WHAT THE TASK ASKS: Nothing but a number should be given: how many lines in the entries below include the string "each".

MATERIAL PROVIDED:
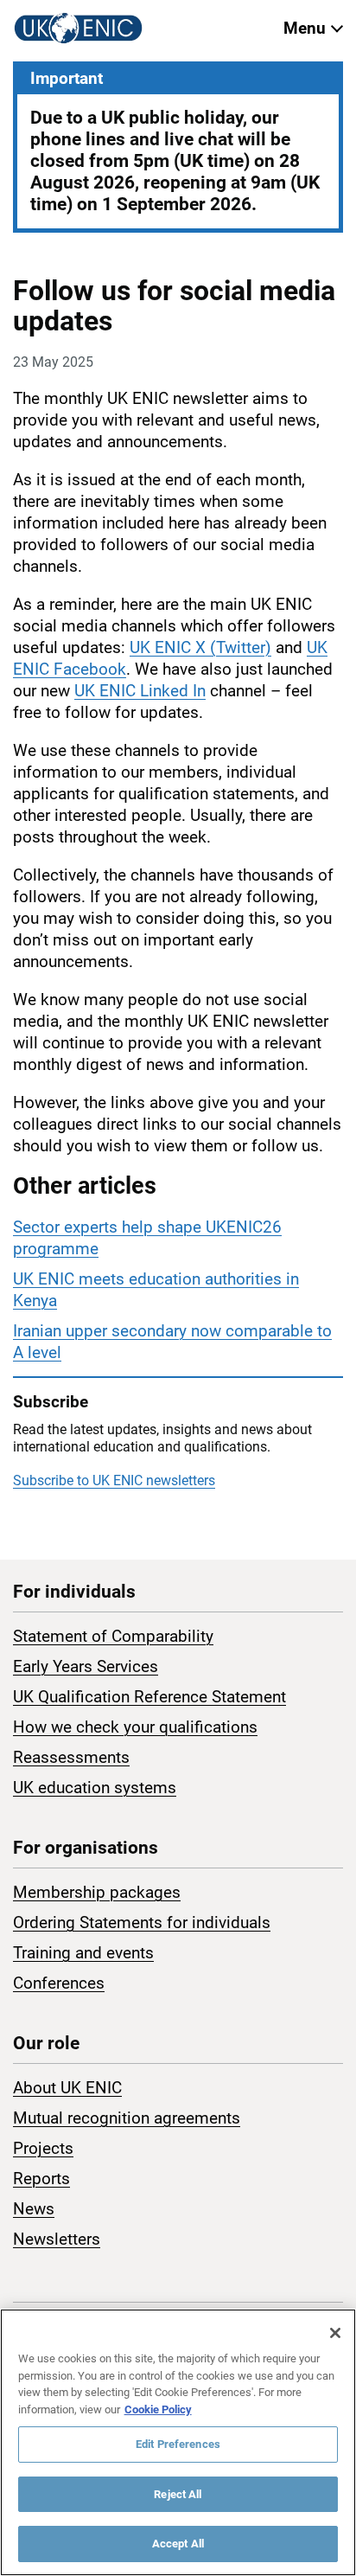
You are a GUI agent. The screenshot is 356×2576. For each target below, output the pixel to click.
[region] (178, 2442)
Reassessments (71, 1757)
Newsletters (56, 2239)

--

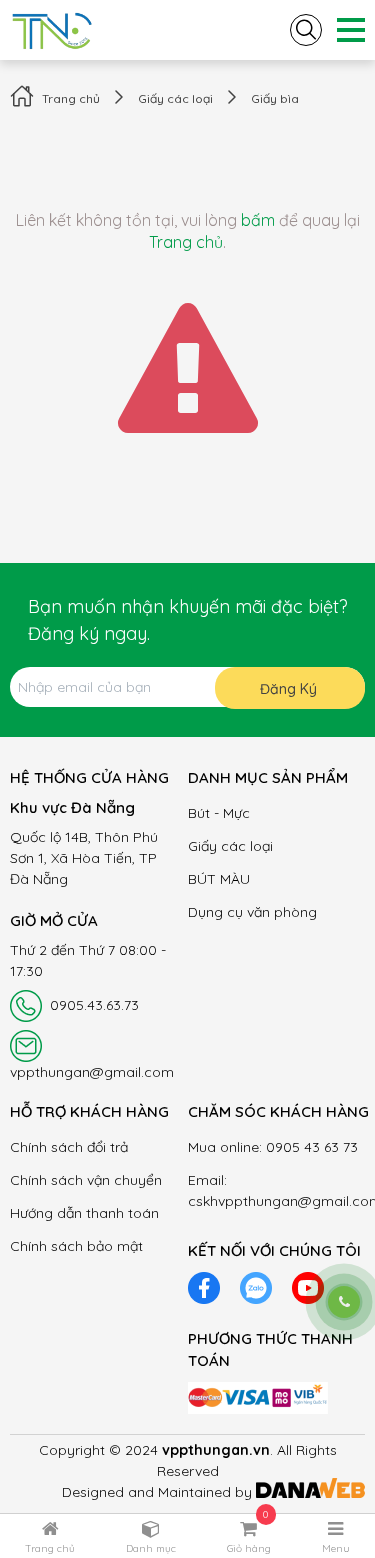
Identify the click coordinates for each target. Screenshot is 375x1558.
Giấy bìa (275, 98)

...

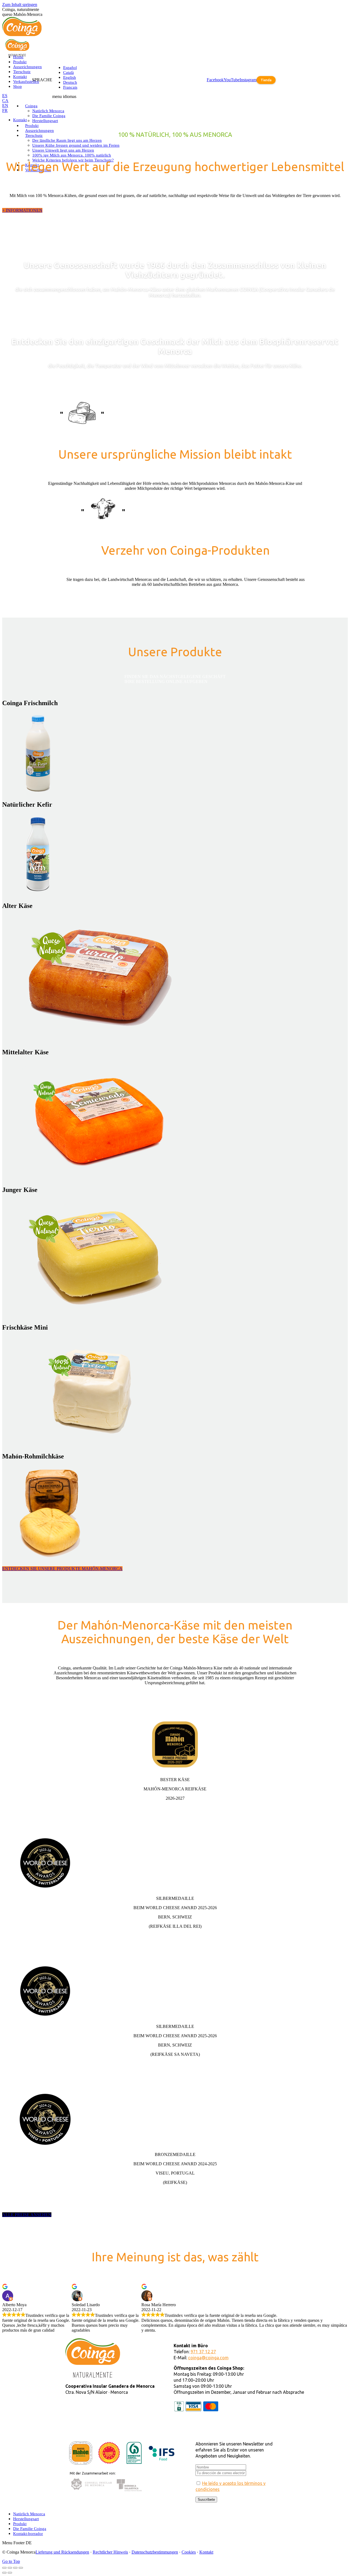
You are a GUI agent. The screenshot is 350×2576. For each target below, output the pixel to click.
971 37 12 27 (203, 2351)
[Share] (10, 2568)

ANSWER SPACE: 3